The Overton Park Shell was built in 1936 by the City of Memphis and depression-era WPA (Works Progress Administration) for $11,935. The Shell was designed by architect Max Furbringer, who modeled it after similar band shells in Chicago, New York and St. Louis. The WPA built 27 band shells and the Levitt Shell is one of only a handful that are still standing.
The Shell’s history has special meaning for a town that takes its music seriously. During the 1930s and 1940s, the Shell was the site of the memorable Memphis Open Air Theater (MOAT) orchestra performances, light opera and musicals. In 1947 the Memphis Federation of Musicians launched its Music under the Stars series, free to the public.
On July 30, 1954 Elvis Presley took the stage before headliner Slim Whitman. Elvis stole the show in what music historians call the first-ever rock and roll show. And it happened at the Shell in Overton Park.
Over the years, there have been numerous efforts, some to revitalize the Shell, and some to destroy it.
In the 1960s, the City turned the Shell over to the Memphis Arts Center, Inc., which planned to raze the Shell and build $2 million theater.

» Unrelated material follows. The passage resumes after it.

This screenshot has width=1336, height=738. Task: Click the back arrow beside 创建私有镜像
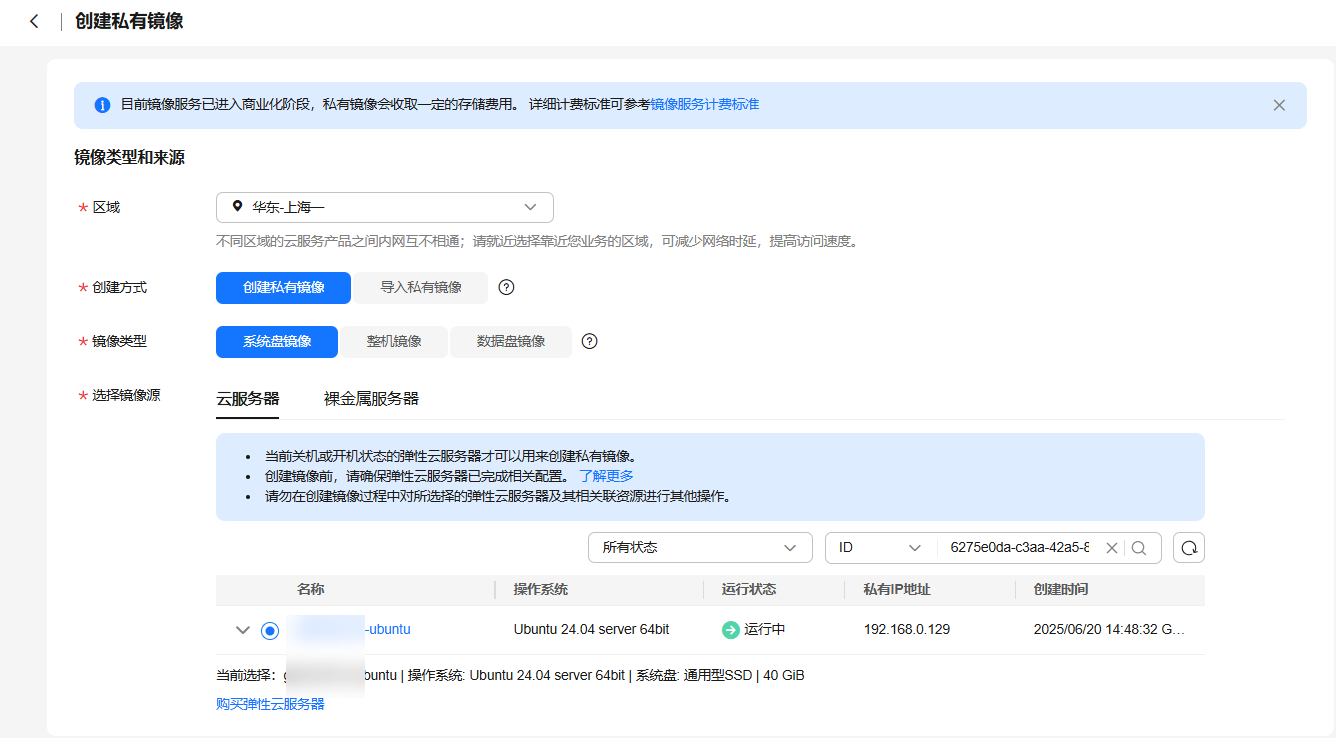pos(34,21)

But Noel Gilbert, beloved long-time conductor of the Memphis Concert Orchestra, organized a petition, gathering 6,000 signatures to save the Shell.
In 1972, the Shell was almost demolished to make room for a parking garage.

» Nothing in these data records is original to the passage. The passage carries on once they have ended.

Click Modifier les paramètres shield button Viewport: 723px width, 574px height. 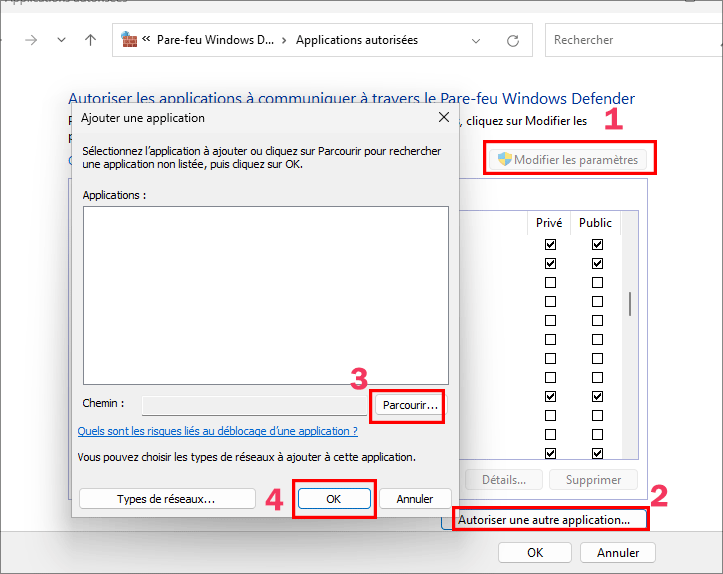[x=567, y=160]
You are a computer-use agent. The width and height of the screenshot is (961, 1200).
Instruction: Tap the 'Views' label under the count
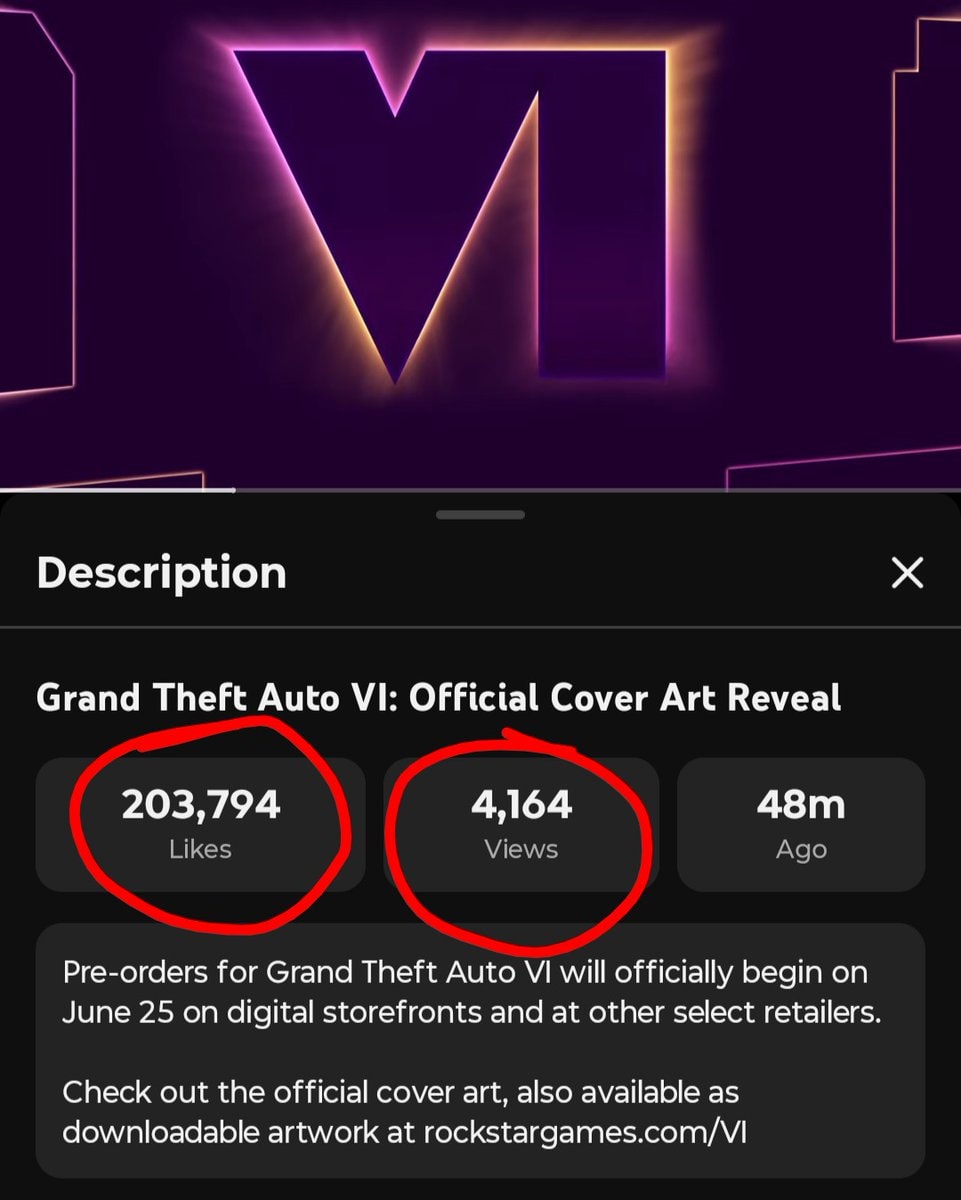pos(521,850)
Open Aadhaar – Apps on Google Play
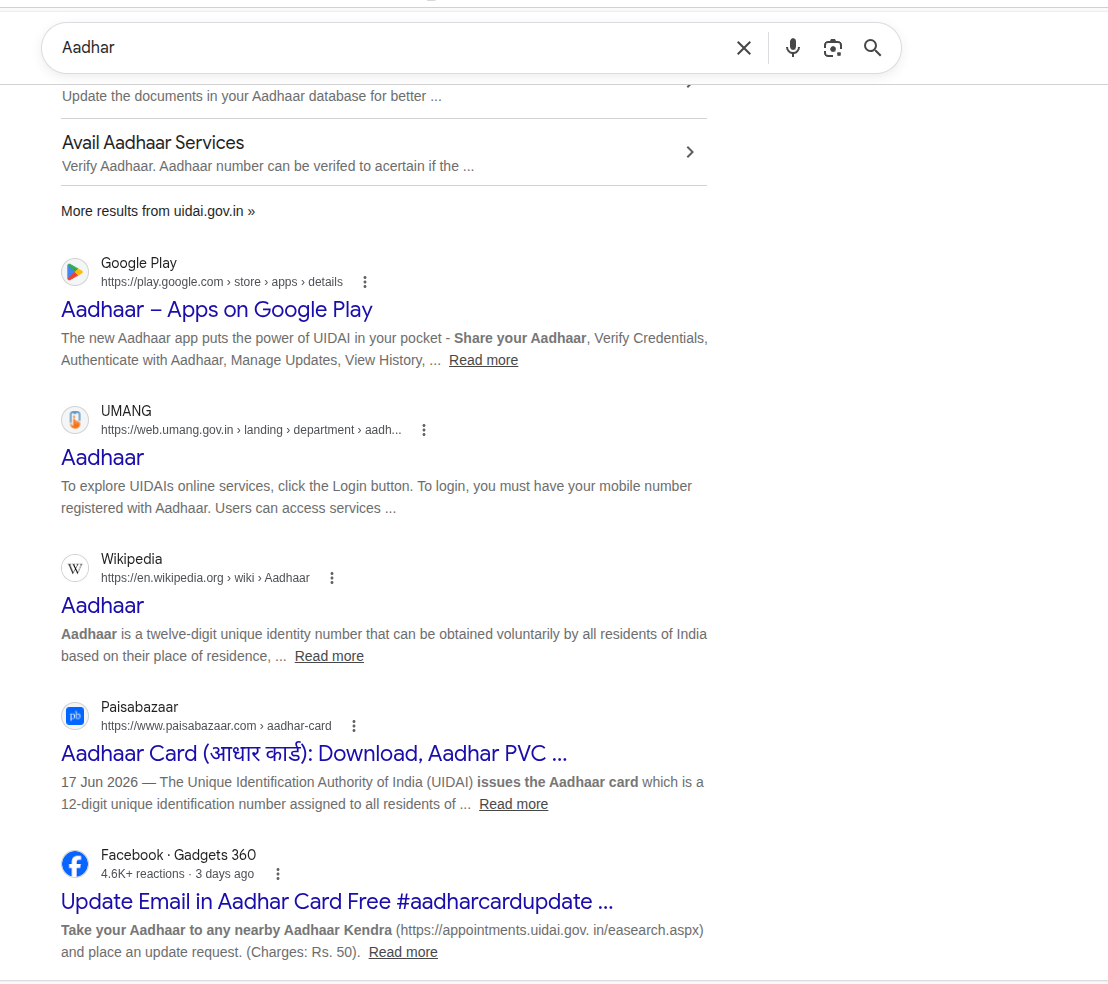Image resolution: width=1108 pixels, height=984 pixels. tap(216, 309)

In 1982, the NCCJ (National Conference of Christians and Jews) proposed raising funds for restoration and were able to rename the Shell in honor of Raoul Wallenberg, a Swedish humanitarian and diplomat who bravely and creatively saved the lives of more than 15,000 Jews by issuing them Swedish “protective passes” and building 30 “Swedish houses”, on which he hung Swedish flags and declared Swedish territory to provide protection.
Unfortunately, the NCCJ campaign never provided the requisite funds. By 1984, the parking lot plan began to move forward – until Mayor Dick Hacket pledged, following an Arts in the Park concert at the Shell, to fund the Shell’s renovation if a private group would spearhead an arts program.
Despite the gallant efforts of John Hanrahan, a private citizen who almost single-handedly led the fight to keep the Shell alive, no progress was made. In the summer of 1985, the Shell lay dormant for the first time in its history. When Hanrahan died in 1986, his friends and family formed Save Our Shell, Inc. and the Shell enjoyed a rebirth. Over the past 20 years, Save Our Shell presented hundreds of free concerts in the Overton Park before having to end its programs.
In 2005, the Shell partnered with the City of Memphis and the Mortimer & Mimi Levitt Foundation to renovate the Shell and present 50 free concerts every year. It was renamed Levitt Shell at Overton Park and renovation was begun in 2007. It opened again with free music for all on September 4, 2008.
The Levitt Shell presents 50 free concerts every year, with performances by nationally and internationally touring musicians from all over the world. Using free concerts as a catalyst for bringing people together, the Levitt Shell is building a stronger community through music, finding common ground for a diverse audience. The Shell’s rich musical heritage, prime location, thoughtfully renovated facility, and multi-cultural musical programming make it the ideal setting to bring the Memphis community together.